_Prompt_. Please print the records below exactly as they are.
::: Exercise materials :::
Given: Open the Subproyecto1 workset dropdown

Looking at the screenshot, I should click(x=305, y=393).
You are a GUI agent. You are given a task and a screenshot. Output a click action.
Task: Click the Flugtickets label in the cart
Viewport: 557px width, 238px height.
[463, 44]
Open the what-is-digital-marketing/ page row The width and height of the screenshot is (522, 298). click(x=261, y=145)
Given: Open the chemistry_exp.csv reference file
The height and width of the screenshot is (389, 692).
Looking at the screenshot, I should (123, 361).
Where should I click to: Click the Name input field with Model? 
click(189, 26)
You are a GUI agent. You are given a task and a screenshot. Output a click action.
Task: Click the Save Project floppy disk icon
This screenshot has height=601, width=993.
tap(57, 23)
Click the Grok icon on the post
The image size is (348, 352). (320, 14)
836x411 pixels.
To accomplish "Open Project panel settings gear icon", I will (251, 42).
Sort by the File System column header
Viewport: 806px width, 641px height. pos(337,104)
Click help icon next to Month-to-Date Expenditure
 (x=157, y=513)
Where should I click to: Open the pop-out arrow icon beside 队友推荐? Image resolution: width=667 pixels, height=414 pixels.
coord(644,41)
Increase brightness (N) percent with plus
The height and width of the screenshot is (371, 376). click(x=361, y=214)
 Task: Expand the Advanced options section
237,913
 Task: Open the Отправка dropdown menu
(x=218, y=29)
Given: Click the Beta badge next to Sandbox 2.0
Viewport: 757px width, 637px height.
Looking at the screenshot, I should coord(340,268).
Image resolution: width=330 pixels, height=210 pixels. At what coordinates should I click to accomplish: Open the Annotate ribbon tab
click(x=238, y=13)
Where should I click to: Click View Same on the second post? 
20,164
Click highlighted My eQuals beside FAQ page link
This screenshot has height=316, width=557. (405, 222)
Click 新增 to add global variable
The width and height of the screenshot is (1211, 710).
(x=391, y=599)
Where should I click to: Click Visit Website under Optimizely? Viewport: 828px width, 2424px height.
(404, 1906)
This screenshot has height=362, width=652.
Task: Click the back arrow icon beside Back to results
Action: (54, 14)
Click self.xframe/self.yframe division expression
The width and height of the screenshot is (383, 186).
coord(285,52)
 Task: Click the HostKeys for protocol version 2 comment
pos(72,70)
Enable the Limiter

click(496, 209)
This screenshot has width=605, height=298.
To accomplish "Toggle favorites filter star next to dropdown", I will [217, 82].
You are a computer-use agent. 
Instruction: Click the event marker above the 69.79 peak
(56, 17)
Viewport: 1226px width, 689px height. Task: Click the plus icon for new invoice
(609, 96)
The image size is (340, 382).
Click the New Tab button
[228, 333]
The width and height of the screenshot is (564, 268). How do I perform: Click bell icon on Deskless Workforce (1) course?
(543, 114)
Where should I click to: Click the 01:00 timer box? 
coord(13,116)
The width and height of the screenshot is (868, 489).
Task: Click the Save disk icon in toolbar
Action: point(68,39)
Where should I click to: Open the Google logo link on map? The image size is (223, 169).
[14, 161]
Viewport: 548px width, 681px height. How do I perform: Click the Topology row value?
:::
_Task answer_.
Given: Open the Subproyecto1 workset dropdown

Looking at the screenshot, I should click(x=305, y=393).
You are a GUI agent. You are given a task and a screenshot. Output a click action.
Task: Click the Flugtickets label in the cart
Viewport: 557px width, 238px height.
[463, 44]
Open the what-is-digital-marketing/ page row The width and height of the screenshot is (522, 298). click(x=261, y=145)
Given: Open the chemistry_exp.csv reference file
The height and width of the screenshot is (389, 692).
Looking at the screenshot, I should (123, 361).
Where should I click to: Click the Name input field with Model? 
click(189, 26)
You are a GUI agent. You are given a task and a screenshot. Output a click action.
Task: Click the Save Project floppy disk icon
This screenshot has height=601, width=993.
tap(57, 23)
Click the Grok icon on the post
The image size is (348, 352). (320, 14)
836x411 pixels.
To accomplish "Open Project panel settings gear icon", I will (251, 42).
Sort by the File System column header
Viewport: 806px width, 641px height. pos(337,104)
Click help icon next to Month-to-Date Expenditure
 (x=157, y=513)
Where should I click to: Open the pop-out arrow icon beside 队友推荐? Image resolution: width=667 pixels, height=414 pixels.
coord(644,41)
Increase brightness (N) percent with plus
The height and width of the screenshot is (371, 376). click(x=361, y=214)
 Task: Expand the Advanced options section
237,913
 Task: Open the Отправка dropdown menu
(x=218, y=29)
Given: Click the Beta badge next to Sandbox 2.0
Viewport: 757px width, 637px height.
Looking at the screenshot, I should coord(340,268).
Image resolution: width=330 pixels, height=210 pixels. At what coordinates should I click to accomplish: Open the Annotate ribbon tab
click(x=238, y=13)
Where should I click to: Click View Same on the second post? 
20,164
Click highlighted My eQuals beside FAQ page link
This screenshot has height=316, width=557. (405, 222)
Click 新增 to add global variable
The width and height of the screenshot is (1211, 710).
(x=391, y=599)
Where should I click to: Click Visit Website under Optimizely? Viewport: 828px width, 2424px height.
(404, 1906)
This screenshot has height=362, width=652.
Task: Click the back arrow icon beside Back to results
Action: (54, 14)
Click self.xframe/self.yframe division expression
The width and height of the screenshot is (383, 186).
coord(285,52)
 Task: Click the HostKeys for protocol version 2 comment
pos(72,70)
Enable the Limiter

click(496, 209)
This screenshot has width=605, height=298.
To accomplish "Toggle favorites filter star next to dropdown", I will [217, 82].
You are a computer-use agent. 
Instruction: Click the event marker above the 69.79 peak
(56, 17)
Viewport: 1226px width, 689px height. Task: Click the plus icon for new invoice
(609, 96)
The image size is (340, 382).
Click the New Tab button
[228, 333]
The width and height of the screenshot is (564, 268). How do I perform: Click bell icon on Deskless Workforce (1) course?
(543, 114)
Where should I click to: Click the 01:00 timer box? 
coord(13,116)
The width and height of the screenshot is (868, 489).
Task: Click the Save disk icon in toolbar
Action: point(68,39)
Where should I click to: Open the Google logo link on map? The image size is (223, 169).
[14, 161]
Viewport: 548px width, 681px height. How do I perform: Click the Topology row value?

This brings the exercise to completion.